■ ハラスメント指針への疑問
弁護士に相談する中で、改めて、芦屋市議会ハラスメント等防止に関する指針の内容を確認しました。芦屋市議会には、議員によるハラスメントへの対応について、一定の指針が定められています。
しかし、この指針は、制定されたばかりということもあり、作成される段階から疑問を持っていました。制度の議論が行われていた当時から、「この仕組みで本当に機能するのか」「議会内部だけで判断が完結する制度になっていないか」という点について、問題提起もなされていました。
この指針では、最終的な判断を行う主体が議長とされています。

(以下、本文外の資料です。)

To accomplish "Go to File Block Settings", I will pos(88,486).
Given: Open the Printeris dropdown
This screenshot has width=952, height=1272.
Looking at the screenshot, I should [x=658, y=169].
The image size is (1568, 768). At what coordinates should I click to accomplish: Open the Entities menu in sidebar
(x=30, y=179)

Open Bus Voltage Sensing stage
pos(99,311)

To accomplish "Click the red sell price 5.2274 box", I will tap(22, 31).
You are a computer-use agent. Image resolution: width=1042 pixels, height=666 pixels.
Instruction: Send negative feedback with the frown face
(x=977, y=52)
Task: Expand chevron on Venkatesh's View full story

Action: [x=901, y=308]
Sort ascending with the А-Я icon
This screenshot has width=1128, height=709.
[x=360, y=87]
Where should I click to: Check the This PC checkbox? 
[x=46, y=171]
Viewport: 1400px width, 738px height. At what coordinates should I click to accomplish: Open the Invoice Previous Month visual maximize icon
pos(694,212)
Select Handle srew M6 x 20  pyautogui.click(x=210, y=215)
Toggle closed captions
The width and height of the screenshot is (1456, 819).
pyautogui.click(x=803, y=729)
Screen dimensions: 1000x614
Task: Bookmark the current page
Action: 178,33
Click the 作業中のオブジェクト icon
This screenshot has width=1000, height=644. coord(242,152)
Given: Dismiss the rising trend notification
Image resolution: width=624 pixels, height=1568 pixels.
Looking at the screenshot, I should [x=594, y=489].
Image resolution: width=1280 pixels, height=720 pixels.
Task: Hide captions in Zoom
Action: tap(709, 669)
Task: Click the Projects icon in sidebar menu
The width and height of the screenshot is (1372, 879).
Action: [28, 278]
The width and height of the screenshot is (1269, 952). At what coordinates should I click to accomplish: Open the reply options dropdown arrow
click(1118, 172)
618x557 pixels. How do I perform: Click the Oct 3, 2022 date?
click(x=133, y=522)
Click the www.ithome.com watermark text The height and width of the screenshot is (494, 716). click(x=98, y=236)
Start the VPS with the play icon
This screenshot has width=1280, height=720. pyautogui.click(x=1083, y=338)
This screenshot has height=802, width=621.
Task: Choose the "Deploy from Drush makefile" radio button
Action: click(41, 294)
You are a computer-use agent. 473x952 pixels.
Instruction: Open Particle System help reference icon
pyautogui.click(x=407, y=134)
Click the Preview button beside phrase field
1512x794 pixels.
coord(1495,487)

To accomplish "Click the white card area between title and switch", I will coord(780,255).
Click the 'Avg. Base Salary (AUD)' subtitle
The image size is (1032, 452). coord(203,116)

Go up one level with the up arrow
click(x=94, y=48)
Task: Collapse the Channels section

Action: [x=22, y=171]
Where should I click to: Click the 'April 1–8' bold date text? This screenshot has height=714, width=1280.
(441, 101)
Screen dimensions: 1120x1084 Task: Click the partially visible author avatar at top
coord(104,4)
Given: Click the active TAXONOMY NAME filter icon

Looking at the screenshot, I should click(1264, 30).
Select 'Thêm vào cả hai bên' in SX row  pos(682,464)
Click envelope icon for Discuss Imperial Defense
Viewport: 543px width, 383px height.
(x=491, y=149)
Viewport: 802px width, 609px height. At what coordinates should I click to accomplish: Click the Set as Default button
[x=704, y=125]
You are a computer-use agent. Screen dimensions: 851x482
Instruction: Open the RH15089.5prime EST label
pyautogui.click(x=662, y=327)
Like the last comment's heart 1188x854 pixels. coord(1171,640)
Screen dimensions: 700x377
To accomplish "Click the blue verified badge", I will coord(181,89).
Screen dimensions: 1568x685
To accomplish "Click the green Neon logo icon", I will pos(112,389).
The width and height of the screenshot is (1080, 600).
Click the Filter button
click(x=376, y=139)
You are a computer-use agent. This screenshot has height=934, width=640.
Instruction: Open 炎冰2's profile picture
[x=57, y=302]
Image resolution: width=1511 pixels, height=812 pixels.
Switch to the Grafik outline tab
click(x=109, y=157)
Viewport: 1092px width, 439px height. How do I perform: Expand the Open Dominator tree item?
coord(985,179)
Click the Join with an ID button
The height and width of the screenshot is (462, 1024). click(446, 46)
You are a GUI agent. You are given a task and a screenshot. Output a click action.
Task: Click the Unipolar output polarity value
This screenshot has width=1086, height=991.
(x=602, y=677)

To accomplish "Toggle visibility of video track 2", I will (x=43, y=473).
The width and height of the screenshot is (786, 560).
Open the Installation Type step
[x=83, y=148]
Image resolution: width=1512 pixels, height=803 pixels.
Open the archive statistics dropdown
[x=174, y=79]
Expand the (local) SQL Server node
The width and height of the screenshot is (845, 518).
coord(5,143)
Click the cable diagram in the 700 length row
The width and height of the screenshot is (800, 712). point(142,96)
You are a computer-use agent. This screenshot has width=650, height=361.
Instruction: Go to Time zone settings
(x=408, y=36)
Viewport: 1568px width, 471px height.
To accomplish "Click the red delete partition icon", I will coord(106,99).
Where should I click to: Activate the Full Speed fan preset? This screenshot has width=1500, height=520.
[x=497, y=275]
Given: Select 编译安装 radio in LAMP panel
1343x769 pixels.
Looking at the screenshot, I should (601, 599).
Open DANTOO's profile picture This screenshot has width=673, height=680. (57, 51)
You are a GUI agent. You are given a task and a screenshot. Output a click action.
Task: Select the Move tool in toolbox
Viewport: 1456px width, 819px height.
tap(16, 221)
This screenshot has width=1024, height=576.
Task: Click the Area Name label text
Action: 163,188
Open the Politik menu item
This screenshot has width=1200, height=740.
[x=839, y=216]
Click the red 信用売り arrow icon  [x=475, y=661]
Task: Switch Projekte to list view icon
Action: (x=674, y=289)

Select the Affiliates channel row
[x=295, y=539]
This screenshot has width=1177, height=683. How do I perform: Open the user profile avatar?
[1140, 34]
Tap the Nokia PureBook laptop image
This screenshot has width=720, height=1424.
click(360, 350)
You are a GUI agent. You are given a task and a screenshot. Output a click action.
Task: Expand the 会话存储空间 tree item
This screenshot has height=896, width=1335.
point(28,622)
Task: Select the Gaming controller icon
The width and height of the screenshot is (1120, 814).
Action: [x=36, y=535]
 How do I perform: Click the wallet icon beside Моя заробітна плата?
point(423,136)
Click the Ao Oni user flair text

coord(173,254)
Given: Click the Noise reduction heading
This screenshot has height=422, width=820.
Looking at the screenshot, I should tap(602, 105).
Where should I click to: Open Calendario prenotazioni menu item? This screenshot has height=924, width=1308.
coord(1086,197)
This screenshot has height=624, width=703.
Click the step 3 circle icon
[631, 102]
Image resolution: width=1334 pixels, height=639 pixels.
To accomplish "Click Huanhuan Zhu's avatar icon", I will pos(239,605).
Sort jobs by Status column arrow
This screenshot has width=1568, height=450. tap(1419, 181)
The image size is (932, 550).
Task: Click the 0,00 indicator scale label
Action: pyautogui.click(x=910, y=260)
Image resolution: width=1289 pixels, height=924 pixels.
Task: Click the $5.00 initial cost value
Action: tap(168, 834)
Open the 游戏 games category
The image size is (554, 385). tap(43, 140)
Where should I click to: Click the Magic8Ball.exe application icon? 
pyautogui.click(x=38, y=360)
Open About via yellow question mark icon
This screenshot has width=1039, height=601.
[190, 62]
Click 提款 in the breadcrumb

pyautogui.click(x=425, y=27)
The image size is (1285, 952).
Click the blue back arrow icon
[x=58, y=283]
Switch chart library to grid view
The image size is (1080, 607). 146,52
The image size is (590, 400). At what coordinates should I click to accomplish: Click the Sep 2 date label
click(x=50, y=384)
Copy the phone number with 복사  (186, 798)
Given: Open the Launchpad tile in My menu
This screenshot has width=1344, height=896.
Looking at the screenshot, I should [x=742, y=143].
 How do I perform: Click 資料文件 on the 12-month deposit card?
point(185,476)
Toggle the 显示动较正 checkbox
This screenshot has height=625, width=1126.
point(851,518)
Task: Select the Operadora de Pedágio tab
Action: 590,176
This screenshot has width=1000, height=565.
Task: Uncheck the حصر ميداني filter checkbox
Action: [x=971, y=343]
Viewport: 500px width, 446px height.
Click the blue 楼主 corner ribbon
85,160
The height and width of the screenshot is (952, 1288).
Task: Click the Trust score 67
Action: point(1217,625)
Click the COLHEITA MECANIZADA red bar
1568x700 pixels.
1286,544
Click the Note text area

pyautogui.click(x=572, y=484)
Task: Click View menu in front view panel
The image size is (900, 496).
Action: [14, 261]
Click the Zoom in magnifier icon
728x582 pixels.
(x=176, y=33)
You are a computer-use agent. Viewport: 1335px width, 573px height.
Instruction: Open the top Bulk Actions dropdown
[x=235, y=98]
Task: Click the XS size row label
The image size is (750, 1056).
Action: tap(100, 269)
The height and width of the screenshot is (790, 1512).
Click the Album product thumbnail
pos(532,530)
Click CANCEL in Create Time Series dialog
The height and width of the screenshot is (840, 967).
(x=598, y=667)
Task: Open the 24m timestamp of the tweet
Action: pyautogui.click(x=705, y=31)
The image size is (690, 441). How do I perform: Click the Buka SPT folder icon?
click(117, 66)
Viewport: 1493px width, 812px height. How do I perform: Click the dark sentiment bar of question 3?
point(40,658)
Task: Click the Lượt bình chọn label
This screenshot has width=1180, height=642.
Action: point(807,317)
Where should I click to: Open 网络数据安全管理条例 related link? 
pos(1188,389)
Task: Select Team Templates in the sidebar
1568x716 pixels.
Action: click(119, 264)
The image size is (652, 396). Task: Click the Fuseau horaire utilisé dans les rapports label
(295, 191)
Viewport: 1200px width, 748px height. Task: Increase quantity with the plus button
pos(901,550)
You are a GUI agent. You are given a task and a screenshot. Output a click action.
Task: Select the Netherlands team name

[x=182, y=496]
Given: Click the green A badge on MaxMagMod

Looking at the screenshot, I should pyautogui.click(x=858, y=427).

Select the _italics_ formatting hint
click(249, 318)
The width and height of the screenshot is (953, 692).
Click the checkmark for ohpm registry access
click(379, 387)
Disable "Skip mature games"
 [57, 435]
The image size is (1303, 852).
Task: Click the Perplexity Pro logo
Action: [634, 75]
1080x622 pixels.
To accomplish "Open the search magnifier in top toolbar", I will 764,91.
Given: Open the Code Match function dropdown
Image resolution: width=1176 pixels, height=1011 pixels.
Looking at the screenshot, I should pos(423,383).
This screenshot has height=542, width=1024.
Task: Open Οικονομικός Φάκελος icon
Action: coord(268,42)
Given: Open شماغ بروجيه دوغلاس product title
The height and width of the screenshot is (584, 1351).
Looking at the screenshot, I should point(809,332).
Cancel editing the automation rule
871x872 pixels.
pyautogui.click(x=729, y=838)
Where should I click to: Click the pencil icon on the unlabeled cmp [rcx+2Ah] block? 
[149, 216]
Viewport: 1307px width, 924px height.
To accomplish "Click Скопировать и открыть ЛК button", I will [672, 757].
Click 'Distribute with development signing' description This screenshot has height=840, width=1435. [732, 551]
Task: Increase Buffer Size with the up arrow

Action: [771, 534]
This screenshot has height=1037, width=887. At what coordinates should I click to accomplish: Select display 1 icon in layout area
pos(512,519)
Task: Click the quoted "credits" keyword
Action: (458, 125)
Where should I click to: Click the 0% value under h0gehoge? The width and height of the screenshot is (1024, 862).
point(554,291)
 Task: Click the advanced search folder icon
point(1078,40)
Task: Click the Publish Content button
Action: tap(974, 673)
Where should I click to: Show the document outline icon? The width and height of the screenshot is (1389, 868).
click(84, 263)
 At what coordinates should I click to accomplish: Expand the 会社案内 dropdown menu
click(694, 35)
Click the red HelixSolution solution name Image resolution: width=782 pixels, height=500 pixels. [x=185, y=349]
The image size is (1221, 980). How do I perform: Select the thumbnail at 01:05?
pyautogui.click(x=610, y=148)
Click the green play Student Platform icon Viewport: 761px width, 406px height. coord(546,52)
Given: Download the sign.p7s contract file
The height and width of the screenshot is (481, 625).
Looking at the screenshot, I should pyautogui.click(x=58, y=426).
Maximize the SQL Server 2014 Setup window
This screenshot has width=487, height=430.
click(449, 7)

つまり、ハラスメントの相談制度があったとしても、その扱いをどのように判断するかは、最終的には議長の判断に委ねられる構造になっています。
さらに、一般の組織では設置されることが多い第三者調査委員会についても、制度としての義務付けはされていませんでした。
多くの自治体や企業では、ハラスメント問題が発生した場合、外部の弁護士などを含めた第三者による調査が行われます。しかし、この指針では、そうした仕組みが制度として、十分に整備されているとは言えない状態でした。
そのため私は当時から、この仕組みでは議会内部の判断だけで結論が決まってしまう可能性があり、ハラスメント問題の本来の解決の仕組みとしては、十分に機能しないのではないかと疑問を抱いていました。
■ 相談員制度への疑問
👉芦屋市議会ハラスメント等防止に関する指針では「ハラスメント相談員」という制度が設けられています。しかし、この相談員は議員の中から選ばれる仕組みです。
そのため私は、率直に疑問を持ちました。仮に、被申立人とされる側と同じ会派の議員が相談員であった場合、本当に公平な判断ができるのでしょうか。
議員同士は、日頃から同じ場で活動を行う非常に近い関係にあります。その中で議員同士の問題を扱うとなると、会派の関係や人間関係が影響する可能性は否定できません。同じ会派であれば全体責任という評判を考えて、守ろうとする意識が働くのではないかと感じました。
制度として相談員が置かれていたとしても、本来求められる第三者性が、公平に判断できる状況とは言い難いのではないかと感じていました。
ハラスメントの問題は、当事者同士や内部の関係の中だけで判断できるものではありません。本来であれば、客観的な立場から事実関係を確認し、第三者の視点で整理される問題だからです。
■ 論点が別の方向へ移っていった
こうした中で、私の元に相談員から連絡が入りました。代表者会議の中で、私の不規則発言を問題として扱う方向で議論が進められているという内容でした。
しかも、その理由として挙げられていたのは、「私が不規則発言をして、会議を妨害した」という論点になっていることについて、防ぐことが難しいという報告がありました。
本来であれば、議会事務局の対応や、議長室での面談内容との相違について説明が求められる事案でした。
しかし議論の流れは次第に、代表者会議での私の発言を問題として扱う方向へと進んでいました。
本来の流れは、「こういう事例があった」という報告に留め、今後は、濃厚接触者の待機期間については国のマニュアルをよく確認するようにと、全体への注意喚起で終わる内容だったはずです。
しかし実際には、私があたかも、嘘をついて行政視察を欠席した、あるいは濃厚接触者の待機期間中にもかかわらず意図的に外出したかのような、私が意図しない憶測によって、問題ある行動だとされる議論が、本人不在のまま進められている状態でした。止めようがない状況だったということです。相談員自身がその会議の委員であったとしても、止めることが難しかったという報告でした。
この状況を知り、私は次第に疑問を持つようになりました。このまま議会内部の手続きだけで進められていけば、どのような説明をしても、最終的には私自身も処分対象として整理されてしまうのではないか。
そうした不安が、徐々に強くなっていきました。